Isao Negishi, assistant director to Japan’s immigration policy planner, argued that doing so would threaten Japanese people’s jobs in sectors like construction—an industry where work is currently scarce.

As the population continues to age, however, economic arguments against bringing in unskilled labour will weaken. Emotional arguments, though, will stand.

It is likely that any unskilled workers will come from countries which are geographically close—namely China and Korea. And of Japan’s neighbours, it is these countries who still hold the strongest grudge against Japan’s wartime behaviour. Mr Laszlo said that relations with Korea had improved markedly over the last two or three years. The 2002 World Cup, which Japan and

South Korea jointly hosted, helped ties, and there has been a recent upsurge in interest in South Korean culture.

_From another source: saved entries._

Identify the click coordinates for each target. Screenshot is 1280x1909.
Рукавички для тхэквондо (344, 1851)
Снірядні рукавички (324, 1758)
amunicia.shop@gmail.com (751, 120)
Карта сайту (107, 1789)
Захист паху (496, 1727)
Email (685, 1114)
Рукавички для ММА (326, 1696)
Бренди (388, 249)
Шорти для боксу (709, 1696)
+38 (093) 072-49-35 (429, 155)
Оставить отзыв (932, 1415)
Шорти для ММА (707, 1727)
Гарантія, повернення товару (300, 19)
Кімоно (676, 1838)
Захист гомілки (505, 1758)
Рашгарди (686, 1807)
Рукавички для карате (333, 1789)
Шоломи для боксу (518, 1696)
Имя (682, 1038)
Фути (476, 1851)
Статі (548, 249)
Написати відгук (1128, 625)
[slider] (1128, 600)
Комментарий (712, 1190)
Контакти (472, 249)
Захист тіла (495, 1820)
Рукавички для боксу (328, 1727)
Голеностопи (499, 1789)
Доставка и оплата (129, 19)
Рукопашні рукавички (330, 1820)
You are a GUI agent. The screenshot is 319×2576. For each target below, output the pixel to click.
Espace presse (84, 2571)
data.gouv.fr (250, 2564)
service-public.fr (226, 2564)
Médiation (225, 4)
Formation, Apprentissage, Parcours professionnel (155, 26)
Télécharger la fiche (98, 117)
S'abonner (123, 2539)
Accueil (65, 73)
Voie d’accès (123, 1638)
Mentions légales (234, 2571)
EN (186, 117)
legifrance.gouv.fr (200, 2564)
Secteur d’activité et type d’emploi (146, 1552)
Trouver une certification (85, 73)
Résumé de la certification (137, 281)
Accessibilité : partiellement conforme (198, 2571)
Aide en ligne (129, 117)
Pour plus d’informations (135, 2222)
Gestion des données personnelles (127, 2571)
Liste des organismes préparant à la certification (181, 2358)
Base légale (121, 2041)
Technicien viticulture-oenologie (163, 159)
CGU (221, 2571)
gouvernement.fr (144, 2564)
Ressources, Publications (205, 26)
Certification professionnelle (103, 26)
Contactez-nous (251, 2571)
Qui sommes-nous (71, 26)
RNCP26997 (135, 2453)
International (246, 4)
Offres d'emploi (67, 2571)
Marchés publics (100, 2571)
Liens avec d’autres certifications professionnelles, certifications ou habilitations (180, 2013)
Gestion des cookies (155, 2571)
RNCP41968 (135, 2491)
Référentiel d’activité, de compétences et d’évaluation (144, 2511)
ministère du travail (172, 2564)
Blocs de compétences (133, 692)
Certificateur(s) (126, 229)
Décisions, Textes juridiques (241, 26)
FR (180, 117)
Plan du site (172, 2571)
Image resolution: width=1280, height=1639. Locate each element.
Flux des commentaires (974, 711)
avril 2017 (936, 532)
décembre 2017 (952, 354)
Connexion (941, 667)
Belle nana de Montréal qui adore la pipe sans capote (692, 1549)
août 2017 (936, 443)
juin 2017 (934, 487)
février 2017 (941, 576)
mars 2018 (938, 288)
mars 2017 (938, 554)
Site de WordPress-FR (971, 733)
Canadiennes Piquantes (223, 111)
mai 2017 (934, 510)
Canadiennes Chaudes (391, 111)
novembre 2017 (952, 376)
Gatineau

China, though, continues to have delicate relations with Japan. The outrage sparked by a Japanese orgy in China last December, and the riots following Japan’s victory over China in the Asian Cup earlier this year, have scratched wartime era wounds. Hideko Yamamota, a 48-year-old Chinese woman born in Japan, said she had suffered discrimination.

“One of my teachers said: ‘Why should I help a Chinese person get a job?’ I was very upset. If there’s crime and you are there, then you are questioned by police.” In light of such testimony, Japan’s government faces a difficult choice between relaxing its immigration policy and possibly upsetting social stability, or jeopardising the country’s long-term economic success.